Peyton Manning loves to be blitzed; he has an offensive line that picks up the blitz better than any other line in the league; surely the Colts spent two weeks practicing to face constant blitzing. But on Sunday, the Saints hardly ever blitzed. Often Williams sent only three rushers as the Saints used a lot of 3-3-5 formations, a look they had not shown this season. This appeared to be the last thing Manning expected -- it worked like a charm, and the football gods smiled on the New Orleans Saints.
For more on the game, see below. Also, see below for the Final State Standings, and for the Tuesday Morning Quarterback Non-Quarterback Non-Running Back NFL MVP. And don't forget -- there's one more TMQ to come. Check back here next Tuesday for my annual Bad Predictions Review.
Stats of the Super Bowl No. 1: After being plus-13 on turnovers in 16 regular-season games, New Orleans was plus-seven in three postseason contests.
Stats of the Super Bowl No. 2: For the second consecutive season, the league's lowest-ranked rushing team made the Super Bowl, and lost.
Stats of the Super Bowl No. 3: Drew Brees and Peyton Manning combined to complete 63 of 84 pass attempts.
Stats of the Super Bowl No. 4: The Colts scored three touchdowns this season on turnover and kick returns; the Saints scored 11.

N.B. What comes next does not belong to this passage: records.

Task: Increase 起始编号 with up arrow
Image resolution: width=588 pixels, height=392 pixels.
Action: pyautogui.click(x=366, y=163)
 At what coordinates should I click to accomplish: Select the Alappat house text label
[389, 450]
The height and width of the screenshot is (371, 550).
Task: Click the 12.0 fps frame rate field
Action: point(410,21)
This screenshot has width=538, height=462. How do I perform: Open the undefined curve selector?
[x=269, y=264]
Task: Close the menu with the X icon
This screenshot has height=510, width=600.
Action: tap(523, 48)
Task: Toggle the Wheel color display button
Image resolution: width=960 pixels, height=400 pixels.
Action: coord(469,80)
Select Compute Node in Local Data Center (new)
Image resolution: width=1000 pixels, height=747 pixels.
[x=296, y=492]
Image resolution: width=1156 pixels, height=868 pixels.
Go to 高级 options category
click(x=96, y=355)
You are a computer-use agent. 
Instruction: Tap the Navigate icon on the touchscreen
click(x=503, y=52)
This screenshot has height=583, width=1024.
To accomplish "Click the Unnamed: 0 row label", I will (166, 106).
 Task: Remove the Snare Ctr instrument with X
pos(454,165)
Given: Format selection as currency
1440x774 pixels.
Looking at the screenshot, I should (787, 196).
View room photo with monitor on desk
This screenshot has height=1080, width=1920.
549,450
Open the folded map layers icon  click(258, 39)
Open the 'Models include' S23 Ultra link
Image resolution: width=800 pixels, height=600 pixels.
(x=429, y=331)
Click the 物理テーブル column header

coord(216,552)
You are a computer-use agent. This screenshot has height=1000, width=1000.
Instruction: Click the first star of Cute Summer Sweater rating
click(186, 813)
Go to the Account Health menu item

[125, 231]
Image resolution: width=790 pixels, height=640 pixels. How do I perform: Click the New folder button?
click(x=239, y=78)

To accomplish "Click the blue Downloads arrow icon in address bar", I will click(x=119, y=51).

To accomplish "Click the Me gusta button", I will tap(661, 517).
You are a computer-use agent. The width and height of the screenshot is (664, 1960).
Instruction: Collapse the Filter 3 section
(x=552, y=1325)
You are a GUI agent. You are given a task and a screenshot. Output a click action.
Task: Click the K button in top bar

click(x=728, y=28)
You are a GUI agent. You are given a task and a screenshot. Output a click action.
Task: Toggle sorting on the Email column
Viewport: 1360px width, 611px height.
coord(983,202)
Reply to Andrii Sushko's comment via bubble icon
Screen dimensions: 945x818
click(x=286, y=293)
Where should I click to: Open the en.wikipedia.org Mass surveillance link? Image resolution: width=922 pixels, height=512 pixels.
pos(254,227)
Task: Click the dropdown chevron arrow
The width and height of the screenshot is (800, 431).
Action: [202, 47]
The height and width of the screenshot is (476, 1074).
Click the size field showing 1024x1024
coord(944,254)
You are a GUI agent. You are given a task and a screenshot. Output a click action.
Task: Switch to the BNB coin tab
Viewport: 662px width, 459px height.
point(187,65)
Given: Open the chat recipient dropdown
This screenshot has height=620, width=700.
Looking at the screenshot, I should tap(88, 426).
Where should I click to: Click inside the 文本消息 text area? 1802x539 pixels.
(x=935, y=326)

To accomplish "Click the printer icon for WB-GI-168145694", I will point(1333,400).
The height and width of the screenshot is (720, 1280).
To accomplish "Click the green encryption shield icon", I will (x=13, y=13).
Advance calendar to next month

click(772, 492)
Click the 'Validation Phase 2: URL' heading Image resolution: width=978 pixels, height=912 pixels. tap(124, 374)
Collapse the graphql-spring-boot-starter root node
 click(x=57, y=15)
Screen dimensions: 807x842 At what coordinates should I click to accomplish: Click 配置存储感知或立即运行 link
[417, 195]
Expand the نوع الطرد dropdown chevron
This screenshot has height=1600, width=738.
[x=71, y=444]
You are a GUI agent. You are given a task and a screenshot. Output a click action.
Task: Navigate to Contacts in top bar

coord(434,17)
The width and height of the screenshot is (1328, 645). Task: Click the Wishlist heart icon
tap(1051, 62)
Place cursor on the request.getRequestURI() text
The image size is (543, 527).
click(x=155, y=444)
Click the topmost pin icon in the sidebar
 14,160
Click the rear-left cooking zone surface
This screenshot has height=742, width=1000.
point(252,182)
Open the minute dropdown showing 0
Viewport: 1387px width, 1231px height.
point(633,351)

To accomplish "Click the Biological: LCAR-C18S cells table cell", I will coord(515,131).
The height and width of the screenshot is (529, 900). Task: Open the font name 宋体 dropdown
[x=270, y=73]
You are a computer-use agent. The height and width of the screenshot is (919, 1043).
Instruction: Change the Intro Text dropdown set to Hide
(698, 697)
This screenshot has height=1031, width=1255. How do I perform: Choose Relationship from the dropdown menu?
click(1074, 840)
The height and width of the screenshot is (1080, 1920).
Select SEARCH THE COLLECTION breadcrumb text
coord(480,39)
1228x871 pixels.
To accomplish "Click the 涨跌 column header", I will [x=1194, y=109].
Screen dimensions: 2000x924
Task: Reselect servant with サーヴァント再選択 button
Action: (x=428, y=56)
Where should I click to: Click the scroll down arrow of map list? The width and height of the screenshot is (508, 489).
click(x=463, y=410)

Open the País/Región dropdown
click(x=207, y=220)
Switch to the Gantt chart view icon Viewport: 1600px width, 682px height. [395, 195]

Stats of the Super Bowl No. 5: The Colts gained 423 yards on offense, averaged 6.8 yards per offensive play and scored only 17 points.
Stats of the Super Bowl No. 6: Manning is 9-9 in the postseason in his career.
Stats of the Super Bowl No. 7: After setting an NFL record this season with seven come-from-behind fourth-quarter wins, Indianapolis let New Orleans come from behind in the fourth quarter and win the Super Bowl; the Saints outscored the Colts 15-0 in the final quarter.
Stats of the Super Bowl No. 8: Indianapolis and New Orleans opened the season a combined 27-0, and closed it a combined 5-6.
Stats of the Super Bowl No. 9: Discounting games it made no attempt to win, Indianapolis is on a 23-0 streak in the regular season and a 2-2 stretch in the postseason.
Stats of the Super Bowl No. 10: The Saints became the first Super Bowl victor to post three consecutive victories over teams led by quarterbacks who had won a Super Bowl (Kurt Warner, Brett Favre, Manning).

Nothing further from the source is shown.